What the 2018 Tax Changes Mean for Real Estate


The newly approved tax reform plan includes several changes beyond the new income tax brackets. The changes to the tax code are billed as an effort to reduce the complexity of the tax system. The new tax bill raised the standard deduction and reduced or eliminated some of the itemized deductions available and lowered the overall tax brackets.

For some, this is good news, for others it’s great news, and for some, it’s not good news at all. Overall, real estate was impacted in several ways by the changes in the new tax bill and it may make sense for more homeowners to take the standard deduction, rather than to itemize. As always, consult with your accountant or tax preparer for your own specific impacts, but we’ve provided an overview of the changes here for information purposes.

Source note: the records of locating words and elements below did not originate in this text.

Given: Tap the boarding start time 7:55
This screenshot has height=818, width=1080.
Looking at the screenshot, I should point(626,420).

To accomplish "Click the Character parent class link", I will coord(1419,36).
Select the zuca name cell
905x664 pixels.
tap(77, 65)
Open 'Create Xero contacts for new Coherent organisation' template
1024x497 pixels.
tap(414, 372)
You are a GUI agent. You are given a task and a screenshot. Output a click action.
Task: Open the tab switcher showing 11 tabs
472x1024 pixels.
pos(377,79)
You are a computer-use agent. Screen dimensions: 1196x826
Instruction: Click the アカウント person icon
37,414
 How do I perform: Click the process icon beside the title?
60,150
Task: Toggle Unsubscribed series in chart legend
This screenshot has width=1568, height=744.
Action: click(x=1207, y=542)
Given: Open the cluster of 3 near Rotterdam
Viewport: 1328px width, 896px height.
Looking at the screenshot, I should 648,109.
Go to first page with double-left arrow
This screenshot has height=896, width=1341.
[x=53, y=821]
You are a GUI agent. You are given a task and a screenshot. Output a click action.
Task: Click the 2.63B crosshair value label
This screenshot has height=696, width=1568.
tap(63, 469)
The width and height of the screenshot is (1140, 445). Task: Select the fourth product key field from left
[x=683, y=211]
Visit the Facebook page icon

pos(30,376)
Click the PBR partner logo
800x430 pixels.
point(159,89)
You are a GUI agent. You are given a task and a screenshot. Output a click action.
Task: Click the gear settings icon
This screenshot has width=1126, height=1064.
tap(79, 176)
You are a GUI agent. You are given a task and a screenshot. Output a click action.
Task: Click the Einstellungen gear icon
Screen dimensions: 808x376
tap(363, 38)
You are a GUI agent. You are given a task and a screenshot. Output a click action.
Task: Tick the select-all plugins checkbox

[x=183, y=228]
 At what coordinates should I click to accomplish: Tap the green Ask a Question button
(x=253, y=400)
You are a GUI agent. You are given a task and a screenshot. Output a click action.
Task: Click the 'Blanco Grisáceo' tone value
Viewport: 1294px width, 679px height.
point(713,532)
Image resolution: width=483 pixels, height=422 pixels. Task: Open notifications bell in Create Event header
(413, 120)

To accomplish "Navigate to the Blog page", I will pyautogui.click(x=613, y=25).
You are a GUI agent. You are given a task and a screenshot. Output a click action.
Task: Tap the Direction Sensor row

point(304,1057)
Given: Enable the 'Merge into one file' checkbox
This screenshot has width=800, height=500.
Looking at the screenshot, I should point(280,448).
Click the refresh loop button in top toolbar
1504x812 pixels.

Mortgage Interest Tax Deduction

Beginning with mortgages take out on December 14, the new cap for Mortgage Interest is $750,000. This includes mortgages on a second home. For example, if you have a primary residence that is worth $500,000, you can deduct the mortgage interest on your second home up to $250,000. If you take out a mortgage of $850,000 on a single home, the mortgage interest on the first $750,000 will still be tax deductible. The cap was $1M prior to the tax reforms and home loans prior to December 14th are grandfathered in and homeowners will continue to be allowed to deduct the mortgage insurance up to $1M.

Beginning in 2018, the interest on Home Equity loans is also no longer tax deductible.


SALT (State and Local Tax) Deduction

The new combined total for State and Local taxes is $10,000. Prior to the tax changes, homeowners were able to deduct the greater of their property taxes or state income taxes. The new law allows homeowners to deduct up to $10,000 for all local taxes. This is a higher burden to those living in states with both high property taxes and high income taxes, such as New York and New Jersey. It is a benefit to those living in states with zero income taxes, such as Florida and Nevada.


Moving Expense Deduction

With nearly 4 out of 5 residents as transplants, the Moving Expense Deduction may impact the Charlotte market most of all the changes in the new tax bill. Beginning in 2018, the moving expense deduction is suspended until 2025. Prior to the new tax code changes, you could deduct the cost of a move if your place of employment was over 50 miles from your previous place of employment.